# Given problem 1
In the entries, from the line containing "TDF-Umrüstsatz auf Carbonheck (521, 1308)" through the last entry, inclusive, replace "WhatsApp" with "Telegram" and give those lines again with everything else unchanged.

# Given text

Feature Friday- Beaded Faberge Egg Tutorial

A unique take on Faberge Eggs, this simple process of glue and beads turns a regular chicken egg into a beaded work of art!  These Beaded Faberge eggs can be great decorations for Christmas or Easter depending upon your mood!

beaded faberge egg tutorial

I have been making Ukrainian eggs for over a year now. But my dealings with decorating eggs have far preceded the Ukrainian eggs. About five years ago, I wanted to come up with something original for the ornament club and the idea of Faberge eggs came to mind. Of course, I’m wanting to make something fabulous and as usual, I have a dollar store budget. But frankly, I’ve never let that stop me before. So with a bunch of seed beeds, ribbon and acrylic paint, I came up with these:

beaded faberge egg tutorial

They were a big hit. So now, I would like to re-create just the beaded part of the egg and leave the painting for other projects. After all, I’ve learned a whole lot about dealing with eggs in the past year and now I have tricks. Tricks, I tell you.

# Records for the task

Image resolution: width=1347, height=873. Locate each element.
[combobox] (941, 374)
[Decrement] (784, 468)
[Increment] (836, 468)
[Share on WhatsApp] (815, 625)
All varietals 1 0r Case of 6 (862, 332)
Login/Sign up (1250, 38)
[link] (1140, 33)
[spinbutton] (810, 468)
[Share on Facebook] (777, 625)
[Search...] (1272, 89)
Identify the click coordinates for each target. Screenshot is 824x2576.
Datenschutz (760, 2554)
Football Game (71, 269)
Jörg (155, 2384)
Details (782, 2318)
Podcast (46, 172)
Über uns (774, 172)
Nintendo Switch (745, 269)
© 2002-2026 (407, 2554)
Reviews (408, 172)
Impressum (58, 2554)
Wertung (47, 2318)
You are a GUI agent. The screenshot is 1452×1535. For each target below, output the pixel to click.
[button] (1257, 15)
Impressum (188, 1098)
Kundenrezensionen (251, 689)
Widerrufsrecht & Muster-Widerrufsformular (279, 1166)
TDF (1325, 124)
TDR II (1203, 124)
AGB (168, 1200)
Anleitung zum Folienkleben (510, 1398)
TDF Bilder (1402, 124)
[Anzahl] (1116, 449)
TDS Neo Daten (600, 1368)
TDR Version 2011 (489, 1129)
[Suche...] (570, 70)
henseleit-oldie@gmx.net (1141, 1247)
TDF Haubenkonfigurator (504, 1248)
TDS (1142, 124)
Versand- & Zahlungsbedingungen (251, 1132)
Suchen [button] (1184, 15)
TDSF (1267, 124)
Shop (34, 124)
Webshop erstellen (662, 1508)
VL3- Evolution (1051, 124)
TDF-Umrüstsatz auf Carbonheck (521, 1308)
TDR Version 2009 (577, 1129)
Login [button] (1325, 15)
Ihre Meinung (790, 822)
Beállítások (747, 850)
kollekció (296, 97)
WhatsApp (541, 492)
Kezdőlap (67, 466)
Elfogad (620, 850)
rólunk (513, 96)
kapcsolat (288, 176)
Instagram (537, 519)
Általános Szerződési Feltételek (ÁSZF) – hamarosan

# Given problem 2
According to the beaded Faberge egg tutorial, how long has the writer been making Ukrainian eggs?

# Expected output 1
TDF-Umrüstsatz auf Carbonheck (521, 1308)
TDR Version 2009 (577, 1129)
Login [button] (1325, 15)
Ihre Meinung (790, 822)
Beállítások (747, 850)
kollekció (296, 97)
Telegram (541, 492)
Kezdőlap (67, 466)
Elfogad (620, 850)
rólunk (513, 96)
kapcsolat (288, 176)
Instagram (537, 519)
Általános Szerződési Feltételek (ÁSZF) – hamarosan

# Expected output 2
For over a year.